昨日は脅威認識、航空戦力整備全般、ファイターギャップについて取り上げましたが、本日は後編として空母、艦載無人機の検討及び新早期警戒機E-2Dを取り上げます。
●空母は一時的に10隻態勢へ低下
~2007年8月 12隻態勢
2007年8月~2012年 11隻態勢(07年にJ.F.ケネディー引退)
2012年 ~2015年 10隻態勢(12年にエンタープライズ引退)
2015年 11隻態勢(15年に新型Jフォード就役)
上記のように一時的に10隻態勢になるのは、ゲーツ国防長官が空母の建造間隔を3年から5年に延長したからです。 新型空母Jフォード(CVN-78)は電磁カタパルトを採用し、艦橋位置も後方に移ったタイプで、省力化も目指しています。
●他国の空母調達
囲み記事として他国の空母調達計画を紹介し、各国の空母が「大型化に進んでいる」とまとめています。フランスのシャルルドゴールは以前より24%排水量が大きく、イタリアも2008年にそれまでの2倍の排水量である2.7万トンの空母を就航。英国も6.5万トンの空母クイーンエリザベス(写真)とプリンスオブウェールズ2隻を予定しています。インドや中国がロシアからソ連時代の艦隊の一部を購入したことも広く知られています。
●無人艦載機への取り組み
21世紀当初の将来ビジョンには、2015年就航の新型空母への無人機搭載が描かれていました。そしてノースロップ・グラマンに設計開発(N-UCAS計画)をさせています。空軍のB-2爆撃機のような形状で、F-18よりもやや大きい機体のものが2012年に実空母で離発着試験を行う模様です。

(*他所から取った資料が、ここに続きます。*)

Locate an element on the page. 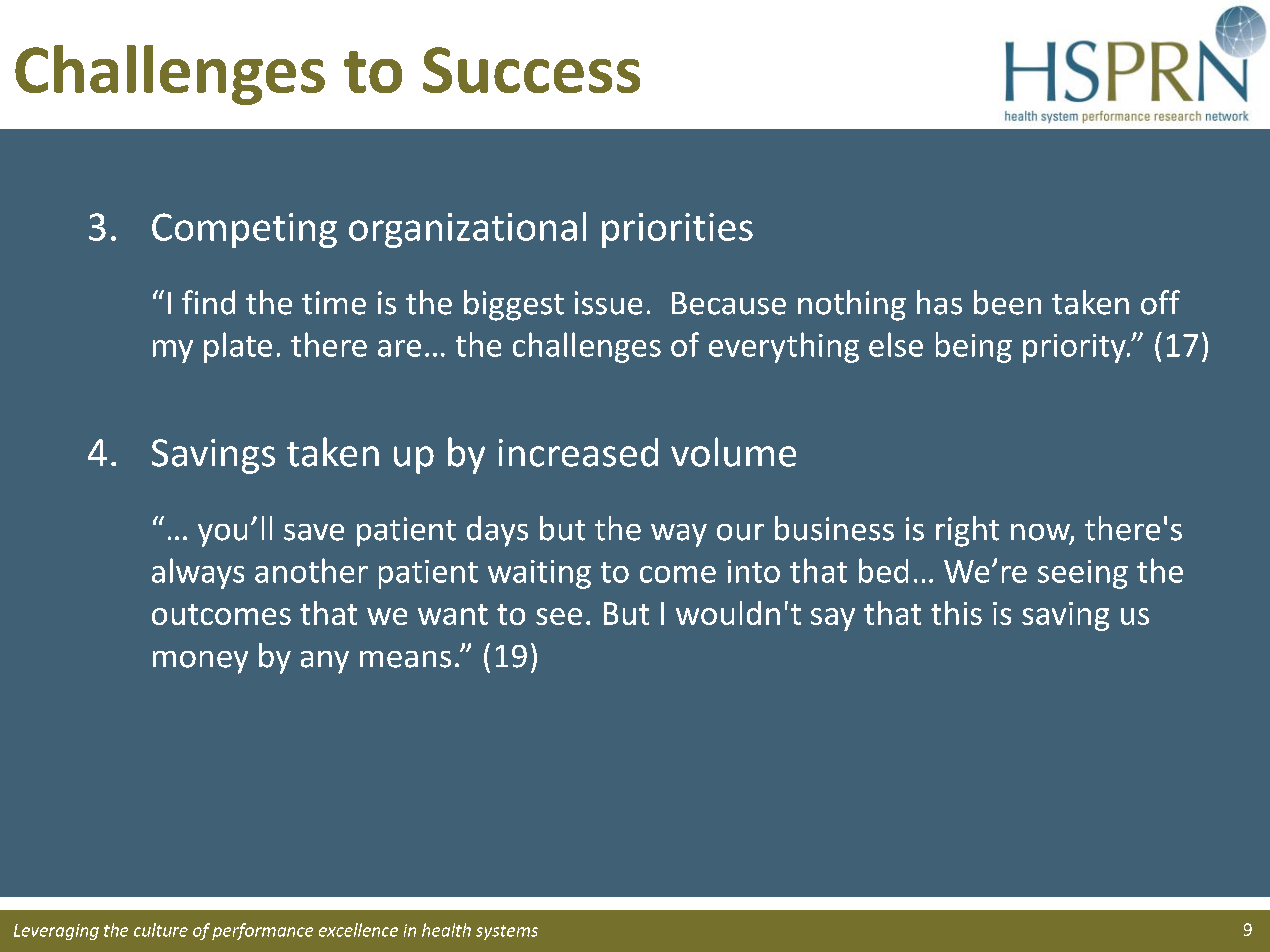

しかし海軍は予算的制約等を理由にN-UCASの実配備に消極的な模様です。今では2024年以降にのみ必要性が生じるホーネットの後継まで検討を先延ばしする動きもある様子で、無人機の可能性を高く評価するゲーツ長官以下国防省とは全くことなるスタンスです。
●新早期警戒機E-2D
2007年に初飛行を終え、2011年には初期運用態勢に入る見込みで、70機程度の調達が見込まれています。これまでより少し大きい機体にこれまで無かった空中給油機機能を備え、荒れた海面の電波反射の中でも小型の巡航ミサイルを探知できる能力を備える模様です。(以上雑誌記事より)
おごれる者も久しからず・・・。これだけ精密誘導兵器が発達してくると、いつまで空母と艦載機が海軍の主力であり続けるのか?、といった疑問もわいてきます。相手からしてみれば、持たざる者からしてみれば、空母に空母で対抗しようとは考えません。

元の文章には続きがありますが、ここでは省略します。